A partir de
Ojos azules, de Arturo Pérez- Reverte
“La última matanza” de aztecas, provocada por el capitán Alvarado a traición durante una fiesta. “Cortés fue a echarle la bronca”, pero era tarde, aunque Alvarado le había explicado que “al que madruga Dios lo ayuda, y más vale adelantarse que llegar tarde”. Pero fue su última matanza.
“Llovía sobre Tenochtitlán” y estaban rodeados de “mexicanos sedientos de venganza”. Cargaron el oro que correspondía al rey y Cortés autorizó que cada uno tomara lo que pudiera antes de la huida. Los más jóvenes así lo hicieron.
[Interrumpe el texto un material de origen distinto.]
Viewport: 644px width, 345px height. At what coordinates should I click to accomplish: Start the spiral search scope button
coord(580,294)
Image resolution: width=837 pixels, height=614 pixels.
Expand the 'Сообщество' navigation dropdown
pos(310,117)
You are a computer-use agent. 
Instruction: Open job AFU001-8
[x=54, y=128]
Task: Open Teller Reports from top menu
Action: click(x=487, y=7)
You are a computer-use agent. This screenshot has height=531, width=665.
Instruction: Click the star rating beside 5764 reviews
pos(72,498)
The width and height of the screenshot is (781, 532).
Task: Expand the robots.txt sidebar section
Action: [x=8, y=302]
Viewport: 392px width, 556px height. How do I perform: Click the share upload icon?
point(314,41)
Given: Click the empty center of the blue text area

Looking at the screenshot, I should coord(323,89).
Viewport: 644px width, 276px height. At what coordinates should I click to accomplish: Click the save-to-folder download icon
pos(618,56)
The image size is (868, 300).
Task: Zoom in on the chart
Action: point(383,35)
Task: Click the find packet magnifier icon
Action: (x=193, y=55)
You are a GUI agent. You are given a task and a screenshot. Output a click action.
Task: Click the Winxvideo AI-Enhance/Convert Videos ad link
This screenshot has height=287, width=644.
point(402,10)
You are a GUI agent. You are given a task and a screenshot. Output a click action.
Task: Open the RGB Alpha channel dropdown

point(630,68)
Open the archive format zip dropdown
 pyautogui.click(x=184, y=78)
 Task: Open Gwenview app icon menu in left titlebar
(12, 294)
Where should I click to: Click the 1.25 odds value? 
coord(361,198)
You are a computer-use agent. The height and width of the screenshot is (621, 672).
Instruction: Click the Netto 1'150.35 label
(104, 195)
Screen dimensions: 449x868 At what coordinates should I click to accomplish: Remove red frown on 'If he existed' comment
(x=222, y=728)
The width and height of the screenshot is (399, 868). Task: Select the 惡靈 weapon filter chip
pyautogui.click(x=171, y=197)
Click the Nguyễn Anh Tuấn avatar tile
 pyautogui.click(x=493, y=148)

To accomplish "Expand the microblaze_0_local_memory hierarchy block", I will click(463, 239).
Los veteranos, “procuraban ir sueltos de cuerpo, sin mucho peso”.
No así el soldado de ojos azules, porque “a su regreso ya no tendría que arar la tierra ingrata en la que había nacido, seca y maldita de Dios, tierra de caínes esquilmada por reyes, curas, señores, funcionarios, recaudadores de impuestos y alguaciles; por sanguijuelas que vivían del sudor ajeno”.
¿Cómo ellos ahora? A la codicia, unió la impunidad del conquistador. Antes de partir huyendo, “pensaba en ella”. Fue solo un momento. “Sólo es una india”, “una perra pagana”. Antes, cuando la embarazó, la había echado a patadas, “a ella y al bastardo pagano que llevaba en la tripa”.
Por eso al ser cazado por los aztecas por resistirse a dejar el oro que cargaba, se resistió también a abandonar su fugaz paso como conquistador. En la pirámide donde los destriparían, vio que ella lo miraba, y antes de morir, solo pensó “ojalá mi hijo tenga los ojos azules”.
Fugaz orgullo de su pequeño poder pasajero, que aunque irremediablemente pierde con su último suspiro, se niega a abandonar, aun a costa de su vida.